# Evaluating machine learning models: The issue with test data sets

04/21/20

Machine learning technologies can be used successfully and practically in a corporate environment. A concrete, manageable use case and thus focused application of machine learning models can generate real added value. This added value naturally depends on the use case and the performance of the trained models. Therefore it is important to clarify how well a model can actually support the respective challenge. In this article I would like to explain how the evaluation of the performance could be interpreted, especially depending on how much test data is or should be available.

## Test data scope

By using a retained representative test set and various metrics, scores can be calculated and the models can be evaluated and compared. But the test set is not used in the training. To optimize the model, further validation sets are only generated from the remaining data.

Once meaningful metrics have been found for the respective use case and target values to be achieved have been defined, the question arises as to what extent the values achieved can actually be trusted. After all, these values can only be based on a reduced amount of example data. How much test data is necessary for a meaningful evaluation depends on the score to be achieved and the desired confidence in the evaluation.

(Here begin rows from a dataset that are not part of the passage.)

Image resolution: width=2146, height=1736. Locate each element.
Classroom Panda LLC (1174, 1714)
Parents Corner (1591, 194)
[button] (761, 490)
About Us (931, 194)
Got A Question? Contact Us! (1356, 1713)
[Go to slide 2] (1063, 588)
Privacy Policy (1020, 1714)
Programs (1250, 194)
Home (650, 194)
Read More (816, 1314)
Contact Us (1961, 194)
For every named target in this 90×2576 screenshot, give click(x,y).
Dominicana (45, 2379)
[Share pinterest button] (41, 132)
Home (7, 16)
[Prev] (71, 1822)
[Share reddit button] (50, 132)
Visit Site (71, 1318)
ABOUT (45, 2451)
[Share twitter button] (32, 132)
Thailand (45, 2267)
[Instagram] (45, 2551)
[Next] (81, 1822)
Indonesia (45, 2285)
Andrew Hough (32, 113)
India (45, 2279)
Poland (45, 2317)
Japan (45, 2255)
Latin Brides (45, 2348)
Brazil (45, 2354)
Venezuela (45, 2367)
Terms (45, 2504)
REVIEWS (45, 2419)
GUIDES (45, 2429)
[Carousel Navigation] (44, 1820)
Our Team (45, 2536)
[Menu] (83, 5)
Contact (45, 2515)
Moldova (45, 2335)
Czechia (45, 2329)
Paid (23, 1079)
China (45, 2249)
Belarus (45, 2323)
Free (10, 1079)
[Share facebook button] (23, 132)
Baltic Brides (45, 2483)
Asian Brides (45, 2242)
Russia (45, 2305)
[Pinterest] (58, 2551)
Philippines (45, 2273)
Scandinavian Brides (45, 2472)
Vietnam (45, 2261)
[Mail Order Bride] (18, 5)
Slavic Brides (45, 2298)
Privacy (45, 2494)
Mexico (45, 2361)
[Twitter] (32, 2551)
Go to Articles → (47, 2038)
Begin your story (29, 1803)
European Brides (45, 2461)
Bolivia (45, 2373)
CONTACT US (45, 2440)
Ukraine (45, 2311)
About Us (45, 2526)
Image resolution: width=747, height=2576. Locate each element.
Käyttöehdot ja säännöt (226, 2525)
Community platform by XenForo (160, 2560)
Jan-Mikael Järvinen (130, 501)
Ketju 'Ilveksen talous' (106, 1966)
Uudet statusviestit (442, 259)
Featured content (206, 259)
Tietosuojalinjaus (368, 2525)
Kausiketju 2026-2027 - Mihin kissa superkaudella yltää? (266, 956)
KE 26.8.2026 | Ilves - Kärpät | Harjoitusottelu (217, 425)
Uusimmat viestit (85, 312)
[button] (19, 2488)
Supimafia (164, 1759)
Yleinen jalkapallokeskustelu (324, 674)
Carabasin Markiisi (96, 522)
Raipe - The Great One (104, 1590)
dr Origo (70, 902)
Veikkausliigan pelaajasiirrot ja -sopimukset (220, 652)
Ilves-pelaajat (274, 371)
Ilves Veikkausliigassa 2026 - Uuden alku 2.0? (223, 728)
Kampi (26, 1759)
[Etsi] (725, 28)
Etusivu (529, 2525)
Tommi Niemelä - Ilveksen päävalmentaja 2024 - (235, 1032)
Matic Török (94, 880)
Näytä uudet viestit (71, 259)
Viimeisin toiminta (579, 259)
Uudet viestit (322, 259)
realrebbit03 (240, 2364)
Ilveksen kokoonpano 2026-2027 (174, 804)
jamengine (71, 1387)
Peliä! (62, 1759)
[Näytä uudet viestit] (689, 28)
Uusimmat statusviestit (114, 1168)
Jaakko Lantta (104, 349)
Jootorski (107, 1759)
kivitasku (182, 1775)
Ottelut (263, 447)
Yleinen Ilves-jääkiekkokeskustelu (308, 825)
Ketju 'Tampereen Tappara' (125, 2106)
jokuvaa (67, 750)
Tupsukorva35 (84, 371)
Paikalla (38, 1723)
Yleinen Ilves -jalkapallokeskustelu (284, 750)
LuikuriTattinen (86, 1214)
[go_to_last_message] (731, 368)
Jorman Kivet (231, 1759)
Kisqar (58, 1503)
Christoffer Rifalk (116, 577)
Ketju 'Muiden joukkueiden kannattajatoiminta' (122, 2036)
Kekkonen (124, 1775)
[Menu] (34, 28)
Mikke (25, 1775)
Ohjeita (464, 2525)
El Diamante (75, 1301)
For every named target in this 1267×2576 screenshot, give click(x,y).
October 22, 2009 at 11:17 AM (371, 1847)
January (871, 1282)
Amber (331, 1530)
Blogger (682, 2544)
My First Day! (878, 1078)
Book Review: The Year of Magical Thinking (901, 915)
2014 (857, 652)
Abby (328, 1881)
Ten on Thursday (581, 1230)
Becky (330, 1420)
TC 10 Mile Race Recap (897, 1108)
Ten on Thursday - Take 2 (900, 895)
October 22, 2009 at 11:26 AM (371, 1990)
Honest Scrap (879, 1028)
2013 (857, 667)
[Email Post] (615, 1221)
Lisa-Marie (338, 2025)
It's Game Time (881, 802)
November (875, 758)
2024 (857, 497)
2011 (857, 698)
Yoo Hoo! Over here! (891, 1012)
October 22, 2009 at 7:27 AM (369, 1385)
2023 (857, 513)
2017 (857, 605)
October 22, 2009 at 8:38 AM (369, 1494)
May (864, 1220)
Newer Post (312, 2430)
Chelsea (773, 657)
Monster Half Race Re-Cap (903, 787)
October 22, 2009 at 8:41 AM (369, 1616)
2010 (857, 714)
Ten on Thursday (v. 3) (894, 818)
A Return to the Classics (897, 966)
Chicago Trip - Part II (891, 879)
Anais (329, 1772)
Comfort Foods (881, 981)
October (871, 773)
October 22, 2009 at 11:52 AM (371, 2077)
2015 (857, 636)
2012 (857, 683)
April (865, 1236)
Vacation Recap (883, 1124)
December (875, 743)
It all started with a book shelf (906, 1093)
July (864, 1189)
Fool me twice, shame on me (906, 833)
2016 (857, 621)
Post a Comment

However, collecting and, in the case of supervised learning, labeling the data often requires manual steps and may be a cost factor that should not be underestimated. A good trade-off must be found between confidence in the assessment and the expected costs of collecting and preparing the test data.

## Use case

For further explanation, I will use the example of the article: Evaluating machine learning models: How to tackle metrics.

“*A manufacturer of drinking glasses wants to identify and sort out defective glasses in his production. A model for image classification is to be trained and used for this purpose. The database consists of images of intact and defective glasses.*” [1]

The number of pictures of defective glasses is very limited here, so that, with some effort, pictures of about 500 intact and 500 defective glasses will be available for training and testing of the models only after some time – especially because defective glasses occur rather rarely in production. From these 1000 pictures a representative test set is then retained before training.

How much test data is required for a meaningful evaluation of a machine learning model? Or what does “meaningful” mean in this context? Is 10% to 20% of the data base, in this case 100 to 200 images, sufficient?

In this example, the metric *accuracy* is selected and after a little training and optimization, the model will achieve a performance of 80% of correct classifications – on a basis of 100 test images.

To estimate how trustworthy this result actually is, you can use standard tools of statistics.

## Confidence interval

Whether an image has been classified correctly by the model can be seen as an experiment with the two possible results *success* or *failure*. Testing a model is also a series of similar independent experiments, so that the binomial distribution or its approximation [2] to the normal distribution can be used to estimate the result.

The extent to which one can now “trust” the determined value can be shown with the help of a confidence interval.

The benefit of a confidence interval is the possibility of quantifying the uncertainty of a sample, for example a test run on 100 images, and the resulting estimate. Estimation because the test data represent only a small part of the possible data set or population, and thus the model has only been tested with a small part of data and not with all data that may ever occur.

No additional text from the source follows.